Oxford’s Ebola vaccine recommended for deployment against Uganda outbreak
A vaccine developed by the Oxford Vaccine Group’s Prof Teresa Lambe and supported in clinical trials and manufacture scale-up by researchers from the Jenner Institute (Nuffield Department of Medicine) has been recommended for inclusion in a ring vaccination trial to combat a Sudan ebolavirus outbreak in Uganda.
A consortium set up to respond to the outbreak, including CEPI, Gavi, the World Health Organization (WHO) and Ugandan public health authorities, have outlined a range of measures.
They include the ring vaccination trial that will deploy candidate vaccines, including the University of Oxford’s ChAdOx1 biEBOV jab, against Sudan ebolavirus which is causing an ongoing outbreak in Uganda. The aim of the trial is to minimise hospitalisations and deaths. There are currently no licensed vaccines against Sudan ebolavirus.
Oxford’s vaccine has been designed to generate an immune response against two species, Ebola virus and Sudan ebolavirus, and is based on the ChAdOx1 virus, a weakened version of a common cold virus (adenovirus) that has been genetically modified so that it is impossible for it to replicate in humans. This vector has been previously used successfully in the ChAdOx1 nCoV-19 vaccine – or the Oxford-AstraZeneca COVID-19 vaccine.
ChAdOx1 biEBOV has previously undergone clinical trials in Oxford and Tanzania.
Teresa Lambe OBE, Professor of Vaccinology and Immunology at the Oxford Vaccine Group, Department of Paediatrics, said:
‘The Sudan ebolavirus outbreak in Uganda, highlights the ongoing and pressing need for rapid responses to prevent outbreaks escalating further. We are delighted to be working with Serum Institute of India to scale up vaccine manufacture and help in the battle against Sudan ebolavirus.’

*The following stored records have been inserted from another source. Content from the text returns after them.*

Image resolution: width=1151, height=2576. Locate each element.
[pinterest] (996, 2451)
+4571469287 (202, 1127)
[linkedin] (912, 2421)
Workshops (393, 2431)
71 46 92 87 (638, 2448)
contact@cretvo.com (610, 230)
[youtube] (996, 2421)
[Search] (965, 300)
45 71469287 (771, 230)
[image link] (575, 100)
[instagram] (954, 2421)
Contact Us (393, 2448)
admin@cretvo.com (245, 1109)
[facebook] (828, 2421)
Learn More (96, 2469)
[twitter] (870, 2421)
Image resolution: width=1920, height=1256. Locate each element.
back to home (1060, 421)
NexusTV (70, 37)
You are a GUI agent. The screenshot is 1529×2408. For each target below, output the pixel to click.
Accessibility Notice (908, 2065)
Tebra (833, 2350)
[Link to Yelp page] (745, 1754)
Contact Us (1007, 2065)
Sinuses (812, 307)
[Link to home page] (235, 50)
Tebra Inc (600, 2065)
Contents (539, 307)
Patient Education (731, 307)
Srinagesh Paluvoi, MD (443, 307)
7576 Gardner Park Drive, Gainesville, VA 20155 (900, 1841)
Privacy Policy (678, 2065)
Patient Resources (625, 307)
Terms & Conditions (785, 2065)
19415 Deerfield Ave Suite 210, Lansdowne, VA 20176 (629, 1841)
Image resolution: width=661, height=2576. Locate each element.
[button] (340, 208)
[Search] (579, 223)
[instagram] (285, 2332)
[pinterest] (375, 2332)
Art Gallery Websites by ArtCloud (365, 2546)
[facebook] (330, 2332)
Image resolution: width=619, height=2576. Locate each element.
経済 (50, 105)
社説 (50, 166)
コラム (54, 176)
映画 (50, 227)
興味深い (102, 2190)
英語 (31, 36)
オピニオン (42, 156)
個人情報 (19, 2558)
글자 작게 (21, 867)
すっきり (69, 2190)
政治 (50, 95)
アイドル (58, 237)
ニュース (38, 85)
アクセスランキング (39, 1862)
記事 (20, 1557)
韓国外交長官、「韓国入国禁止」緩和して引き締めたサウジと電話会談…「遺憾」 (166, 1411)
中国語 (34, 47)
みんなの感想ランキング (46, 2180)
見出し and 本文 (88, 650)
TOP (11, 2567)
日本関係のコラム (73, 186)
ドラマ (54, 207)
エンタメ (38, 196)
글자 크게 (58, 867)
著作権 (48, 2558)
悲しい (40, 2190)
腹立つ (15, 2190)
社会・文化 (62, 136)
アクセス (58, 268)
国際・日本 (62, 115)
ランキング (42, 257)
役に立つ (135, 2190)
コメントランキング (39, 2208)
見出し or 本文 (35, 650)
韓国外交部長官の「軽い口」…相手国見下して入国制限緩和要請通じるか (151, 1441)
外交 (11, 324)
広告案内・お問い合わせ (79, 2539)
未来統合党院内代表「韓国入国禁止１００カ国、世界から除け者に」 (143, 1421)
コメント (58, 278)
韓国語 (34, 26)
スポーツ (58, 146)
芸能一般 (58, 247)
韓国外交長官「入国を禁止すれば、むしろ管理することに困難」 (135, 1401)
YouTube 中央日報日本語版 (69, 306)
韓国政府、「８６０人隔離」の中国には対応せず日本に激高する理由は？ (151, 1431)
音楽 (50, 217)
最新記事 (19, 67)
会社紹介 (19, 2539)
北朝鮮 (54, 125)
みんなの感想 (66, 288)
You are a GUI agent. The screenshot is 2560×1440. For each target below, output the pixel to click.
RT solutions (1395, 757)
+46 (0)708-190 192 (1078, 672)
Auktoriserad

Sandy Douglas, Associate Professor at the Jenner Institute, Nuffield Department of Medicine, and lead on manufacturing scaleup for ChAdOx1 biEBOV, said:
'The Serum Institute of India used the University's adenovirus manufacturing techniques to make over a billion doses of Oxford's adenovirus-based COVID-19 vaccine. One of the key advantages of this vaccine is that it should be possible to produce it at very large scale, if needed, using the same tried-and-tested methods.'
Dr Dan Jenkin, Clinical Research Fellow at the Jenner Institute, Nuffield Department of Medicine, and who was also Principal Investigator of the previous phase I ChAdOx1 biEBOV vaccine trial, said:
'The WHO have recommended that our ChAdOx1 biEBOV vaccine and two other vaccines are taken forward into the planned Ebola vaccine trial in Uganda. No vaccines are currently approved to protect against Sudan ebolavirus so this clinical trial will be vitally important in answering whether vaccines can help control the outbreak.'
The Ugandan Ministry of Health has designated the Makerere University Lung Institute to lead the trial, which is co-sponsored by the ministry and WHO.
WHO, CEPI and Gavi are working to ensure that sufficient doses of candidate vaccines are available for the trial and beyond.
The WHO said in a statement:
‘By embedding research at heart of the outbreak response, we can achieve two goals: to evaluate potentially efficacious candidate vaccines, and to potentially contribute to end this outbreak, and protect populations at risk in the future.’
Two other candidate vaccines have been developed by the Sabin Vaccine Institute and MSD.